Required work
How many lines in the records below contain the string "next"? Reply with the number alone.

================

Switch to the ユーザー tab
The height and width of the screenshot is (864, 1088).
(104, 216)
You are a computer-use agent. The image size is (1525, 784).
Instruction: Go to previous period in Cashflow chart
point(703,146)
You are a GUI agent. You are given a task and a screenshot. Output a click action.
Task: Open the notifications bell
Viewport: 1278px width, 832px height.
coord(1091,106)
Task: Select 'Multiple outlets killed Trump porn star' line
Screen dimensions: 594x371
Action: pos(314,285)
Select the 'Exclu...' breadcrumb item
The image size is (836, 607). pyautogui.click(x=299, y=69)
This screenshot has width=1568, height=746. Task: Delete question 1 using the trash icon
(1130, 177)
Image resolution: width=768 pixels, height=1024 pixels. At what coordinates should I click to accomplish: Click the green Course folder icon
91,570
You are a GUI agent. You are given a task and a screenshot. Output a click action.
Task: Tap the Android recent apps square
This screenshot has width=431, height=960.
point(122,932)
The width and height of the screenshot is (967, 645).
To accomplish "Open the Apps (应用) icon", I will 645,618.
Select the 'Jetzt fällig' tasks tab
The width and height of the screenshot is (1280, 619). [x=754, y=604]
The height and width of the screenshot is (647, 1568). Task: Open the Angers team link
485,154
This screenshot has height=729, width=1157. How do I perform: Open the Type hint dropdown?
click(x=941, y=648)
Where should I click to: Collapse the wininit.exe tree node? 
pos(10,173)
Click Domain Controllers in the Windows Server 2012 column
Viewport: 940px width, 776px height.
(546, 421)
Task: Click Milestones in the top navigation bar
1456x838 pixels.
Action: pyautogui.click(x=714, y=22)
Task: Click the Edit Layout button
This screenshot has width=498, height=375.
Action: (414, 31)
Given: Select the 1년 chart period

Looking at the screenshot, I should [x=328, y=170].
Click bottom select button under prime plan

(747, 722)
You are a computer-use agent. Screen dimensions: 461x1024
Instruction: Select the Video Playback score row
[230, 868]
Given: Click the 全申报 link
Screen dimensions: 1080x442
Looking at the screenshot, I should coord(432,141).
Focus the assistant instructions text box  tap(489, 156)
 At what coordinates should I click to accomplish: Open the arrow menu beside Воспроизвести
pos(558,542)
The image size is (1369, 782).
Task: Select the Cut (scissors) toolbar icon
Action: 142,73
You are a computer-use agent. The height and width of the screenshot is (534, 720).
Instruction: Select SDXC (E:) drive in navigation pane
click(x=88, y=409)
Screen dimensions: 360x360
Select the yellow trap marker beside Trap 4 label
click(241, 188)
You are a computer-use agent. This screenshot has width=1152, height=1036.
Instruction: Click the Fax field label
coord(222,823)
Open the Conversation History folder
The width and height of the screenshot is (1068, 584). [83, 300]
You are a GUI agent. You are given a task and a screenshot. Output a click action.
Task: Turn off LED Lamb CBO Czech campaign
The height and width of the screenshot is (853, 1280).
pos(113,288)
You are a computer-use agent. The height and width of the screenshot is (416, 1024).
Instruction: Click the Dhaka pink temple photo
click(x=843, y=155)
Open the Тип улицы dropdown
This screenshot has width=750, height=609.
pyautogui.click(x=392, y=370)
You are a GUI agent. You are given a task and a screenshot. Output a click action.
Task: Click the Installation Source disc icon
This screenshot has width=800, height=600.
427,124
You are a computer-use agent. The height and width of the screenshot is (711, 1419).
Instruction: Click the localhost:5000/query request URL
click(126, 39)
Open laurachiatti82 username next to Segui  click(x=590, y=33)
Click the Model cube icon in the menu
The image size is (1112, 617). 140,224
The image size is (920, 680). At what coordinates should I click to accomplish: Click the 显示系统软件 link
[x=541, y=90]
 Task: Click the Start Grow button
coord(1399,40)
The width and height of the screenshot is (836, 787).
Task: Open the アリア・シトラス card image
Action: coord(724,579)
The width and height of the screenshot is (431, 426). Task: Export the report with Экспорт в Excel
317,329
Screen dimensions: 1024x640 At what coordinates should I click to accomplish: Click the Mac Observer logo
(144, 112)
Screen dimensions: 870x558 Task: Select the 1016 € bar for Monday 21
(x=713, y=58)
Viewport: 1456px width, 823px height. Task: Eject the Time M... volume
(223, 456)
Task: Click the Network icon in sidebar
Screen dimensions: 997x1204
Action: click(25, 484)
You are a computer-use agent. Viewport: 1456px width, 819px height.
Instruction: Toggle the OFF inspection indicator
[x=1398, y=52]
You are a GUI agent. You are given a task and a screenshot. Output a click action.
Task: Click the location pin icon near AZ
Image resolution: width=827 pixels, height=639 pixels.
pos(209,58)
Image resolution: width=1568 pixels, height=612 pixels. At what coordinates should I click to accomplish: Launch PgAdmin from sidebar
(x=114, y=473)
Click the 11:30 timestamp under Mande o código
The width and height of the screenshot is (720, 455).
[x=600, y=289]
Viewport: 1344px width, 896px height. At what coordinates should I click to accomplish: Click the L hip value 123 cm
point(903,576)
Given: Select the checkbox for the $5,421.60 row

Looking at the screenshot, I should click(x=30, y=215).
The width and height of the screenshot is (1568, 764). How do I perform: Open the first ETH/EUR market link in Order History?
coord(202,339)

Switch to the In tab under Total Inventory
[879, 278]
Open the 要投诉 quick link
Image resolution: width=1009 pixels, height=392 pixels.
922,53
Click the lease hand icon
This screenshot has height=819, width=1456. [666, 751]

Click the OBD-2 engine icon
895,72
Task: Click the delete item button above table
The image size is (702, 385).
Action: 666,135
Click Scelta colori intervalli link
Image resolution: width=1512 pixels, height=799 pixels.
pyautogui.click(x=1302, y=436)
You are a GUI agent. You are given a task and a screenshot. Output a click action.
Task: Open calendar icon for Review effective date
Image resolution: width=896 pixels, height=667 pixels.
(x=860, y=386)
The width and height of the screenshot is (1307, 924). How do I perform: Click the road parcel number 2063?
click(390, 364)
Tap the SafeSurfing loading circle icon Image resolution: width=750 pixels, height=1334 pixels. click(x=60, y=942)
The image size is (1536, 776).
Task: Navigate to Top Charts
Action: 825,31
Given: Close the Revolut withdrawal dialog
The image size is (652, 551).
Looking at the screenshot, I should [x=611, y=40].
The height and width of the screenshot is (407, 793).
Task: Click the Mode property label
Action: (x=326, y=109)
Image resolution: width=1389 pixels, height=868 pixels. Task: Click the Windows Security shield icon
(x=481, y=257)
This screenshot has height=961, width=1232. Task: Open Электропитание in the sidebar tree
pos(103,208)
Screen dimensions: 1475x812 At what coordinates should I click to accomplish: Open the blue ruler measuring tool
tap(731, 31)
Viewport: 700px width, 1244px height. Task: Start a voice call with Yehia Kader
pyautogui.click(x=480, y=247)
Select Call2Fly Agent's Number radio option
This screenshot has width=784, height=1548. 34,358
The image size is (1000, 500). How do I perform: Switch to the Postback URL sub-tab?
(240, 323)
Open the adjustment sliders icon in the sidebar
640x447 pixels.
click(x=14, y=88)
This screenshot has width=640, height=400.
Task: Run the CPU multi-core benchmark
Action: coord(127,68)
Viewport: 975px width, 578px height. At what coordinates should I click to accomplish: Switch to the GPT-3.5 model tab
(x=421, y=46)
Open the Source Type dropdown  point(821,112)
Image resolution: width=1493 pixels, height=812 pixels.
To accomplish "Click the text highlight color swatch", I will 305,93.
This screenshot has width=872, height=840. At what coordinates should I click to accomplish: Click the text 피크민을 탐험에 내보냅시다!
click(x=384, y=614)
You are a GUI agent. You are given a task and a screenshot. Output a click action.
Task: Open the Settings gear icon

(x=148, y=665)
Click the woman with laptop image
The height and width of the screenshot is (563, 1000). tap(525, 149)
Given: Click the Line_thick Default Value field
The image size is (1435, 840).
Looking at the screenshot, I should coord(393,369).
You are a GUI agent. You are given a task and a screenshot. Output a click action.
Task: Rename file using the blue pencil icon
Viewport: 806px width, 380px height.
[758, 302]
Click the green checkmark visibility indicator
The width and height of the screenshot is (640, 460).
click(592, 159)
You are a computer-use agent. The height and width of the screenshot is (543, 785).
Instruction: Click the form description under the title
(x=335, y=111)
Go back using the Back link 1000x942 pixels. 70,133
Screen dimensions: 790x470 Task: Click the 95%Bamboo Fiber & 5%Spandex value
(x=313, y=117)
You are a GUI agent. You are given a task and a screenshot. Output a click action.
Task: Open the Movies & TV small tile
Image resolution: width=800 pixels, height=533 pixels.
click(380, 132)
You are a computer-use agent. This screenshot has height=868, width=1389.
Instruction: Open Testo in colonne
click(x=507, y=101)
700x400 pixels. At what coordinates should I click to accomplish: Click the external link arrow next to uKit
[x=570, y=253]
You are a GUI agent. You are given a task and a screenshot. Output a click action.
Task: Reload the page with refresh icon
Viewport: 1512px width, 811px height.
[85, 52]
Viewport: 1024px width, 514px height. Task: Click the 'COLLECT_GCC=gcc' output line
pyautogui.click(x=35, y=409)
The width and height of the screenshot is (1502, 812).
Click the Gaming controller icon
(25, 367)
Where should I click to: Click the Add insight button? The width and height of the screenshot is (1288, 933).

================

The output
2